今僕は、「不登校生だけでなく、ホームレス、子ども兵、人身売買被害者といった社会課題の当事者層から、その経験を武器とした事業家、起業家、ビジネス、会社などを循環的に輩出し続ける仕組みをつくりたい」と思っています。そしてそれを、いかに「ビジネス」として実現するかという観点で、起業や就職といった一般的な形にとらわれずフラットに、今後3年くらいの行動をどうデザインするか考えています。今までソーシャル領域で一所懸命やってきたのですが、「社会にとって良いこと」は出来ても、「社会を変えること」は出来ないなと感じ始めました。やはりビジネス要素を加えないと、事業を拡大し、支えたい人達を本当の意味で支える事は出来ないなと。

なるほど。ちなみに就活って賛否両論あるけど、今の就活についてどう思う?

論点によって賛否は変わると思います。まあ、単純に僕は、「就活=自分が幸せな人生を送るための意思決定をするターニングポイント」だと思っています。就活という、自分の人生について考えるきっかけとなる機会は非常に貴重だと思います。

ただ、欲を言えば、中学、高校時代から自分の人生をどうデザインするか考えるべきだとも感じます。就活のタイミングだけで考えても実際消化不良で終わる人が多いですし、「もっと考えておけばよかった」と後悔しても遅いですからね。

浅見くんの経験から、就活までにこれだけはやっておけってことってありますか?

仕事に関係あることと、関係ないことの両方を徹底的にやりまくる事が大切だと思います。遊びや学生団体といった活動は今しかできないなと感じますし、仕事は学生時代から携わらないと、就活で意思決定をするタイミングで働くイメージが湧かないですからね。働く事のイメージを持つにあたっては、長期インターンとかオススメですよ。

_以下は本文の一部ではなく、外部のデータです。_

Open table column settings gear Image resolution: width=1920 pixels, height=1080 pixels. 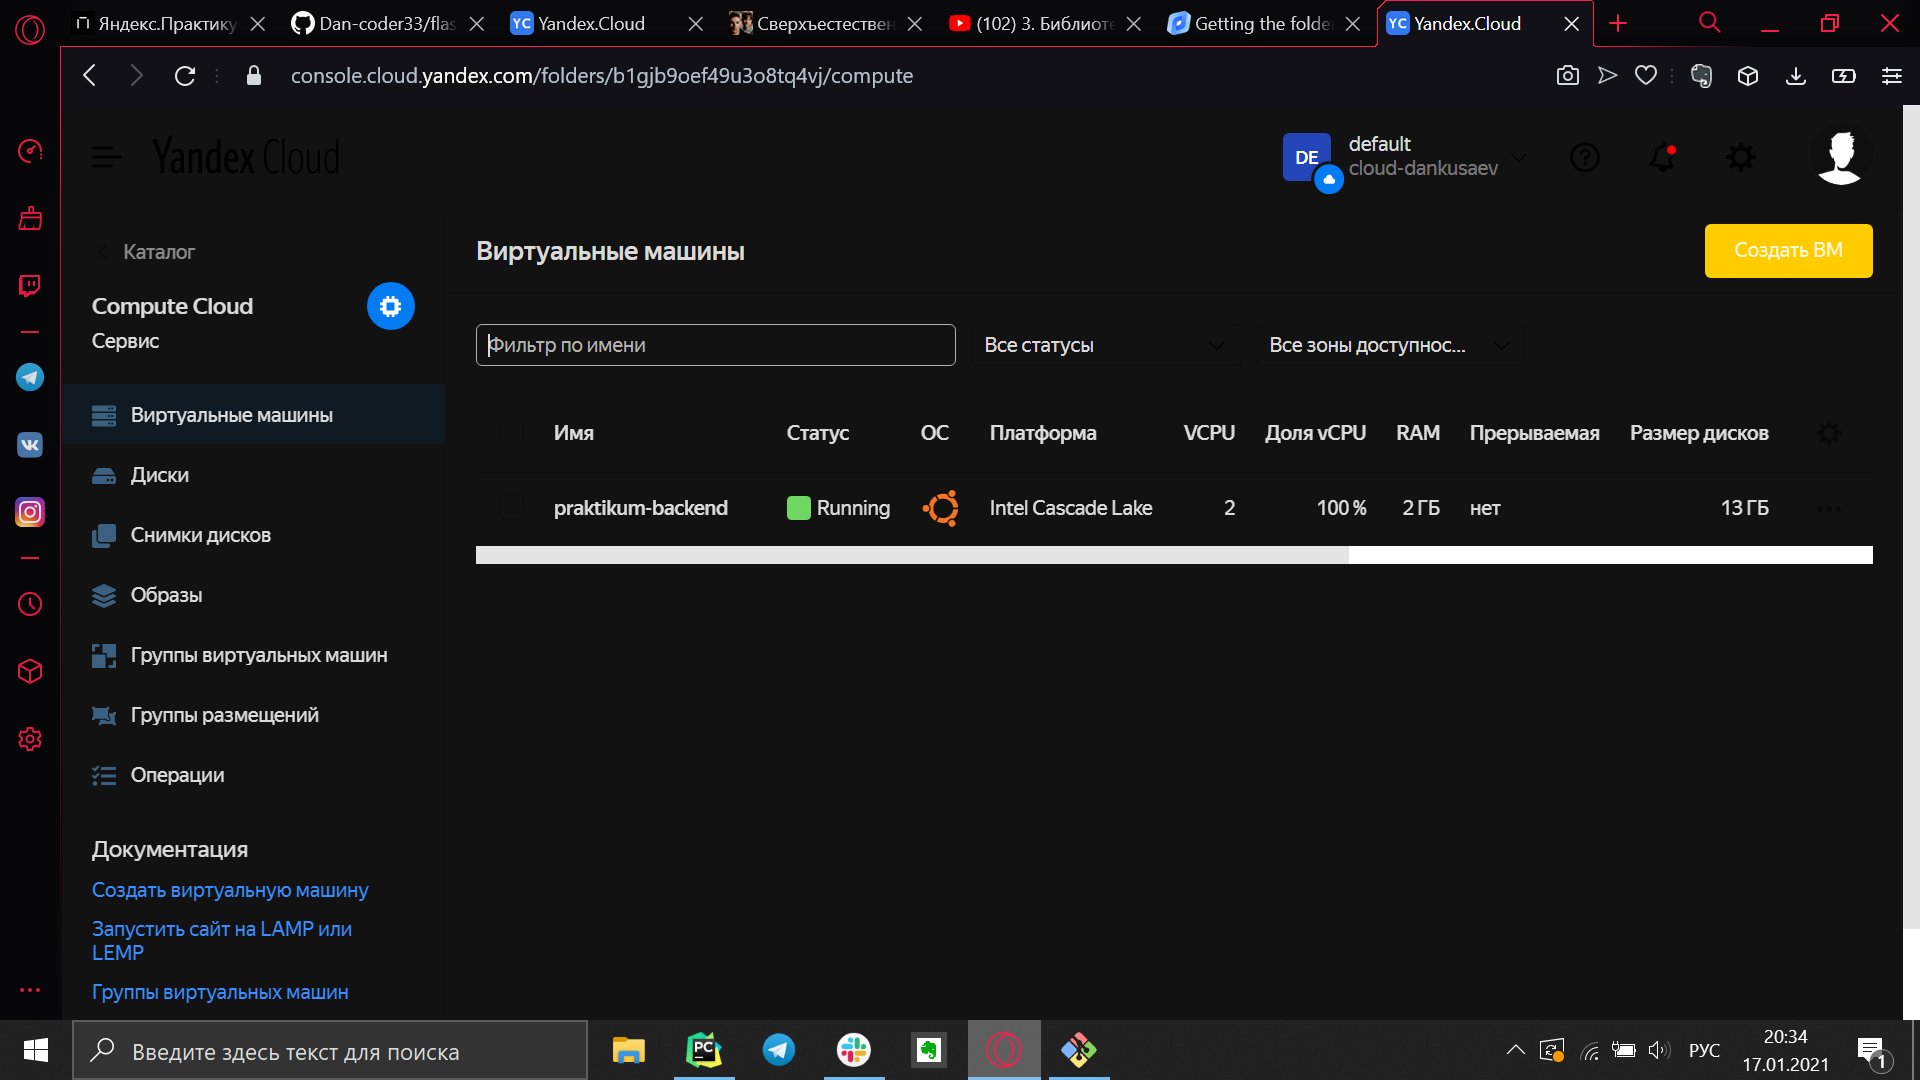click(1828, 433)
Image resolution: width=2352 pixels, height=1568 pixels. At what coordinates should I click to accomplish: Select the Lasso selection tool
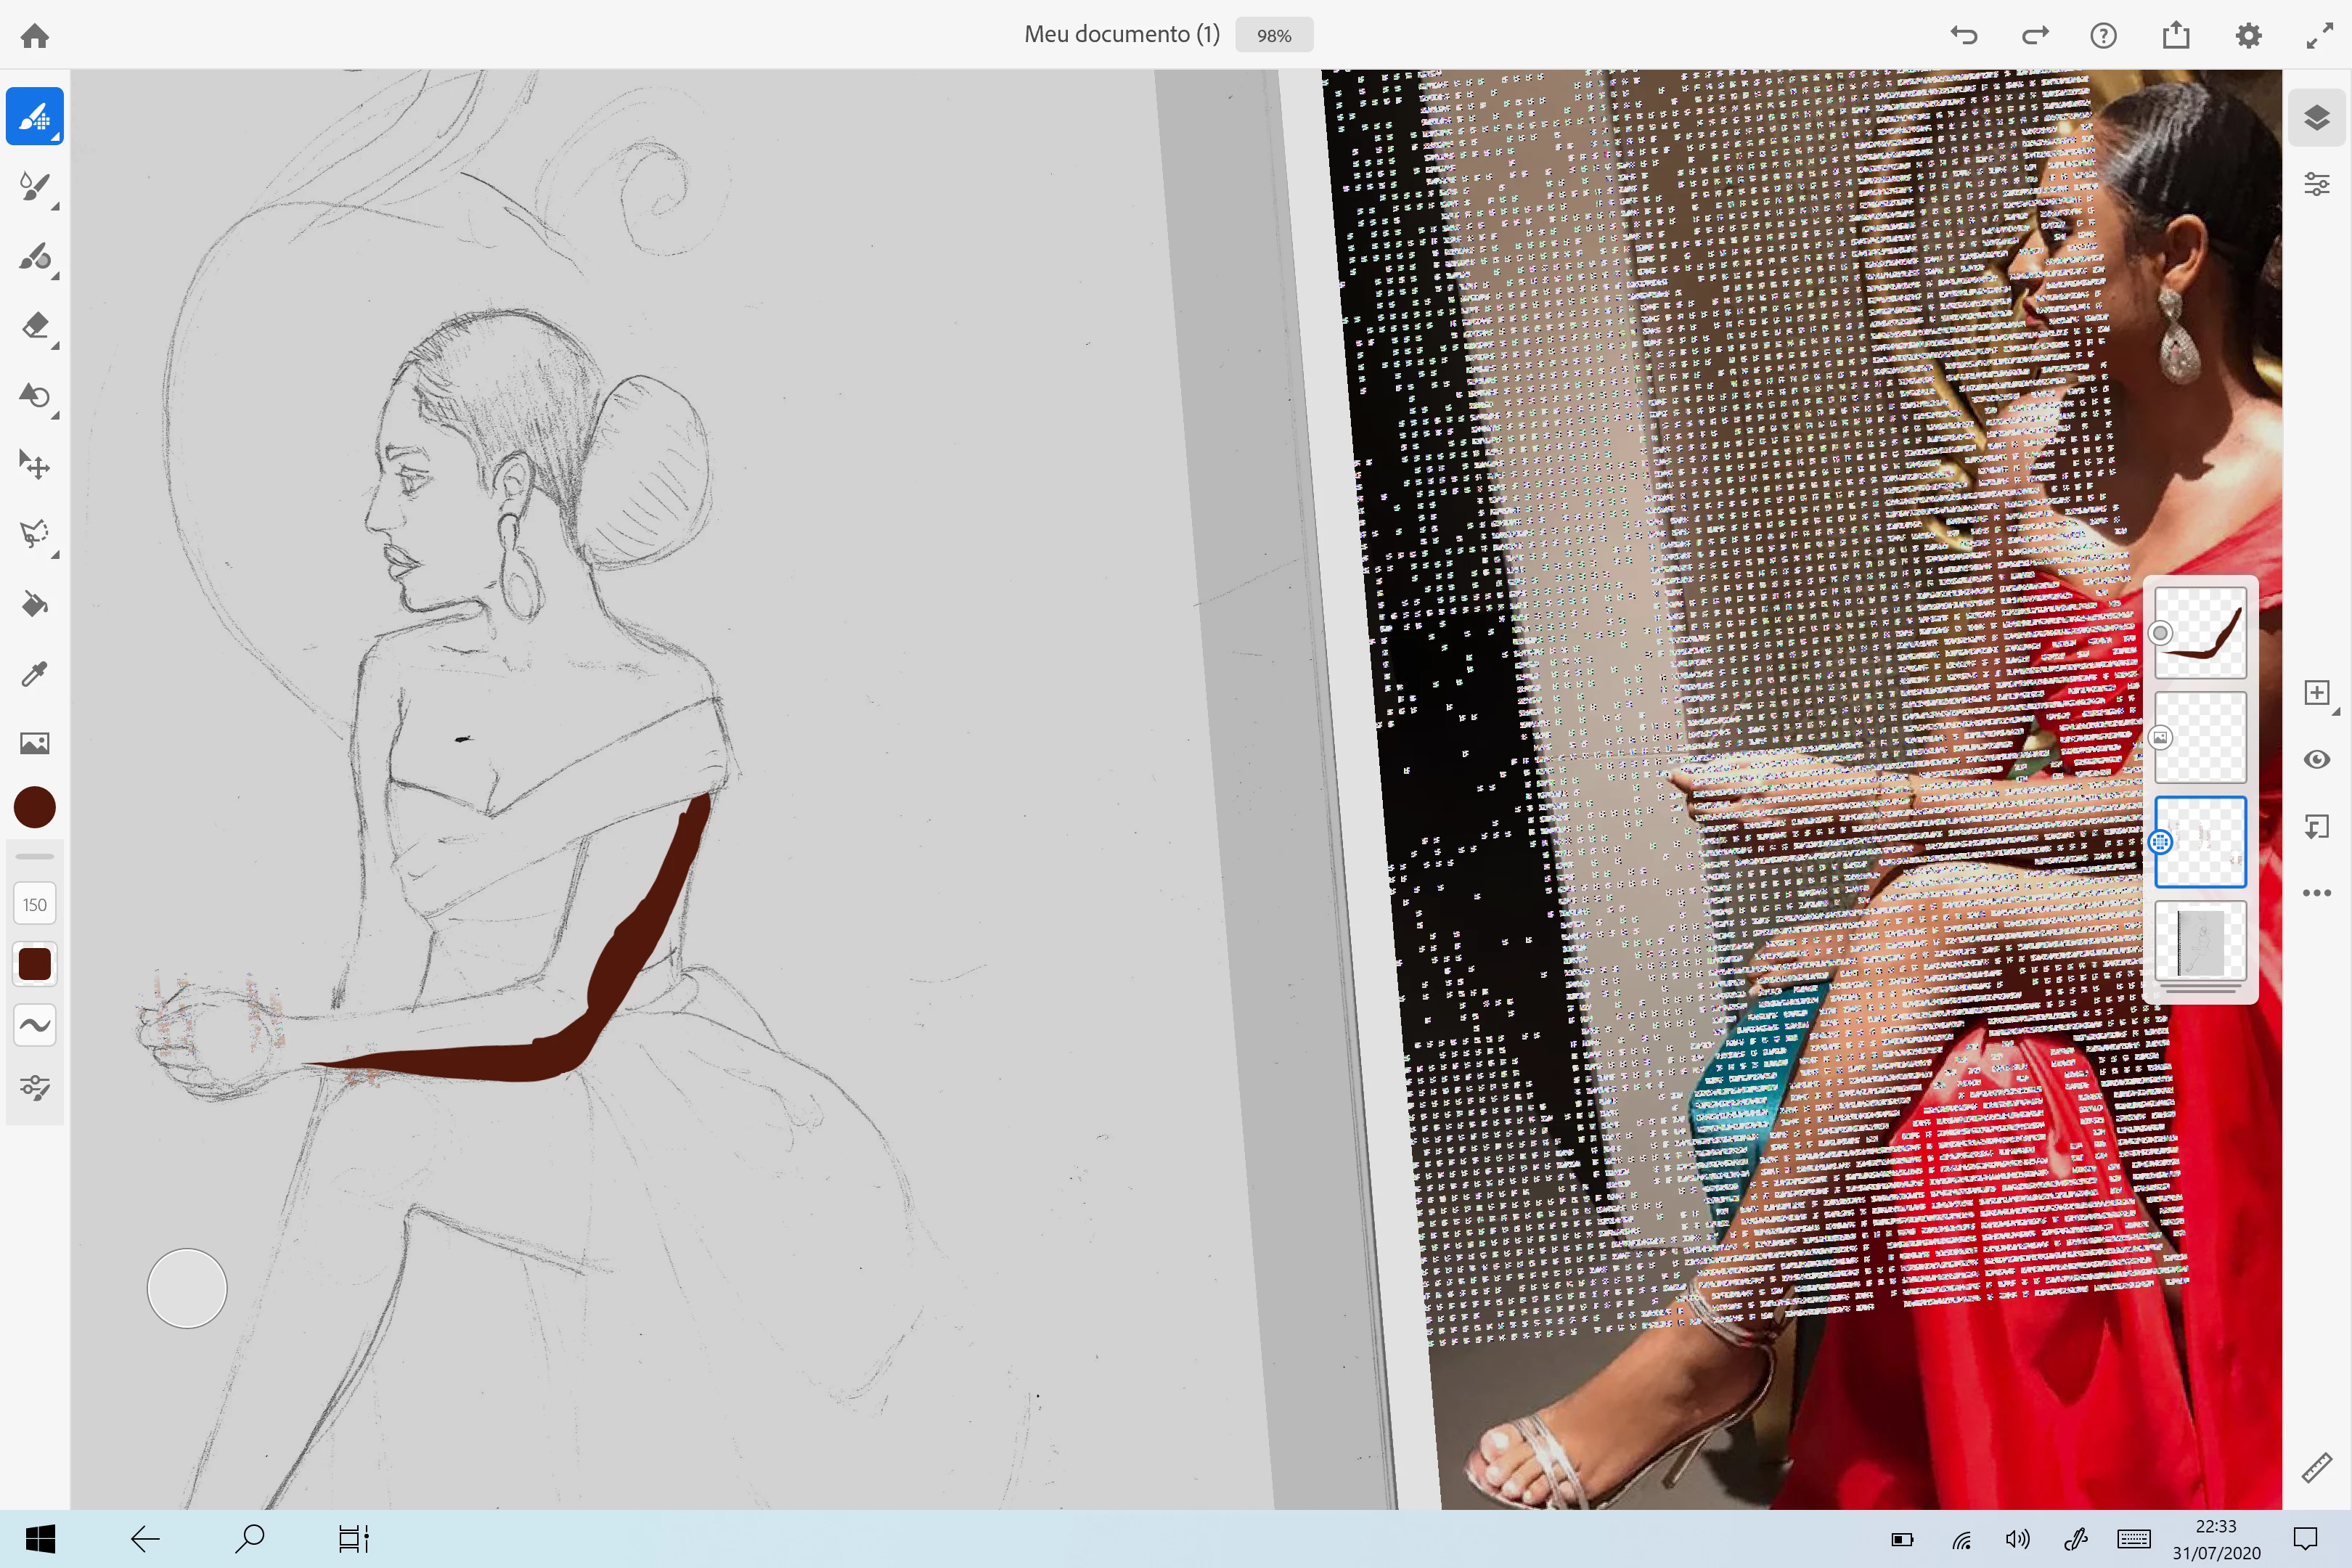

シンプルですが行動って大事ですね。最後にアドバイスをお願いします。

「大胆に失敗して、大胆に恥をかけ」ですね。振り返ってみると、大胆に失敗したこと、恥かいたこと、苦しかったことが、自分という人間を濃くしてくれますし、そういう大きな失敗こそが、自分を前進させるきっかけだなと感じます。やりたいことがわからくても、何かやってみると絶対みえてくると思いますよ。「やりたいことは、やってみないとわからない。」これも大切ですね。

インタビュー後記

大学生活において、やりたいことをやり尽くし、充実した毎日を送っている浅見くん。1つのロールモデルとして、刺激になる部分も多いのではと思います。改めて、誰しも行動し続ければ、可能性が開かれるんなだなと感じた次第です。「自分の夢を叫べる場所」を軸に就職活動をしている浅見くんの今後が楽しみですね。